A paralisação da Orquestra Sinfônica do Paraná e do Balé do Teatro Guaíra

Por Patrícia Miguez

A desvalorização da cultura de forma geral no governo Temer (PMDB) tem sido problema recorrente, mas o Paraná tem tido muito a lamentar nos últimos meses: o descaso com este setor tem acontecido tanto por parte do governo do estado quanto da prefeitura da capital paranaense. Um exemplo recente foi o cancelamento da Oficina de Música de Curitiba pelo prefeito Rafael Greca (PMN). O evento acontecia anualmente há mais de trinta anos.

Como se já não fosse o suficiente, a Orquestra Sinfônica do Paraná e o Balé do Teatro Guaíra estão temporariamente paralisados. Um imbróglio jurídico que já se arrasta por anos culminou no problema atual: em 2003 o então governador Roberto Requião (PMDB) editou uma lei que permitia que uma parte dos músicos e bailarinos tivesse cargos comissionados.




Em julho do ano passado, porém, tal lei foi declarada inconstitucional pelo Tribunal de Justiça do Paraná (TJ-PR). Um mês depois, em agosto, a Procuradoria Geral do Estado (PGE) solicitou prorrogação do prazo para extinção dos cargos, o que poderia “viabilizar uma transição sem interrupção das atividades da Orquestra e do Balé”.

O prazo, todavia, se extinguiu no final de fevereiro sem que o governo estadual tenha realizado ainda o PSS (Processo Seletivo Simplificado) para contratação dos novos músicos e bailarinos e preenchimento dos quadros.

No dia 28 de fevereiro, os 26 músicos da Orquestra e os 23 bailarinos que tinham cargos comissionados foram exonerados automaticamente sem terem garantidos direitos básicos como FGTS ou seguro desemprego, justamente pela natureza de sua contratação; estes passaram por testes rigorosos para poderem fazer parte da Orquestra ou do Balé, da mesma forma que os colegas estatuários (que passaram por concurso público), mas sem os mesmos direitos. Vale lembrar que, na época, os testes foram gravados.

Ambos BTG e OSP passarão a ser geridos por um SSA (Serviço Social Autônomo): se trata de uma entidade paraestatal que faz o gerenciamento e manutenção das formações. Na prática, é como se houvesse uma “privatização velada” e uma transferência de responsabilidade do governo para tal entidade.

Mauricio Soares Carneiro, músico estatuário da OSP praticamente desde sua formação, explica que os colegas comissionados terão que passar novamente por testes caso desejem permanecer no quadro do Guaíra, tendo completamente desconsiderados todos os anos de exercício que tiveram até hoje, numa completa frieza burocrática: o que prejudica não apenas o andamento da orquestra como um todo (já que depende de uma harmonia e entrosamento entre os músicos), mas cada um dos membros exonerados individualmente.
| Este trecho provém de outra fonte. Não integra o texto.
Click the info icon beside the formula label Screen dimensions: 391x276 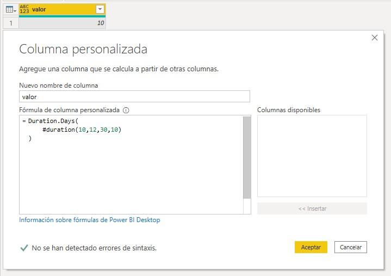point(126,110)
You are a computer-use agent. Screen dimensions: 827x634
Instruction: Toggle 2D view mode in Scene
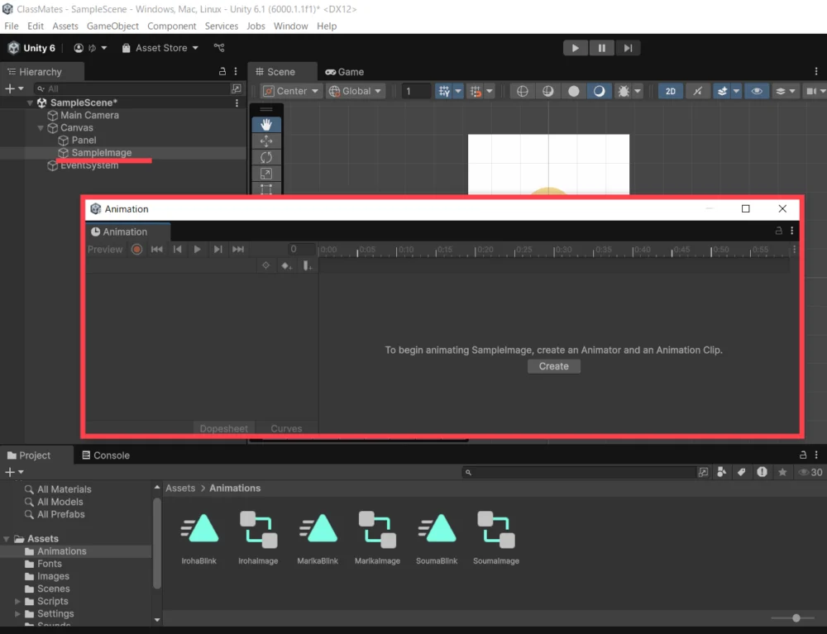670,91
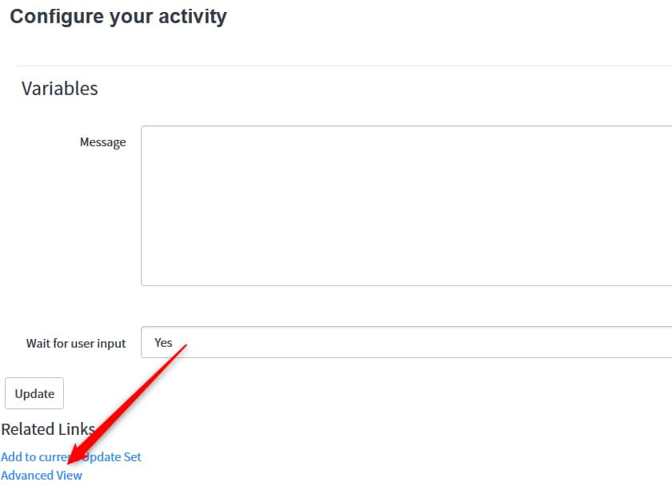672x486 pixels.
Task: Open the Advanced View link
Action: [x=42, y=476]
Ele também destaca que uma resolução para o problema vem sido protelada por parte do governo estadual e que esta é a principal causa do hiato no qual se encontram a Orquestra e o Balé: um concurso público leva vários meses entre sua divulgação em Diário Oficial e efetiva contratação dos músicos e bailarinos, por conta da possibilidade de recursos jurídicos, entre outras questões. Mauricio explica que a situação se torna ainda mais complicada se for levado em consideração o fato de que a programação de qualquer orquestra é normalmente feita com meses de precessão (podendo ser até mais de um ano) e que as questões jurídicas já poderiam ter sido resolvidas com antecedência suficiente para evitar a situação atual, de paralisação.

Os novos músicos e bailarinos serão efetivados pela SSA em regime de CLT – assim como futuros artistas que venham a fazer parte do quadro da Orquestra ou do Balé no caso da saída de algum dos músicos estatuários (por, por exemplo, aposentadoria) fazendo com que, progressivamente, todo o funcionamento e dinâmica dos mesmos, aos poucos, sejam alterados.

A Fundação Teatro Guaíra como um todo, incluindo a OSP e o BTG fazem parte da história e do cenário cultural não apenas do estado do Paraná, mas também do Brasil; a atual situação em que se encontram (juntamente com outras orquestras e bandas sinfônicas Brasil afora, como a de São Paulo, por exemplo) demonstra profundo descaso e frieza de governo federal, governos estaduais e prefeituras com a cultura, como se esta não tivesse importância suficiente e pudesse ser simplesmente cortada dos orçamentos públicos (muitas vezes usando-se o argumento de que “é necessário investir na saúde e na educação”, esquecendo-se justamente da importância que a cultura tem para a educação) – o que é muito mais do que lamentável.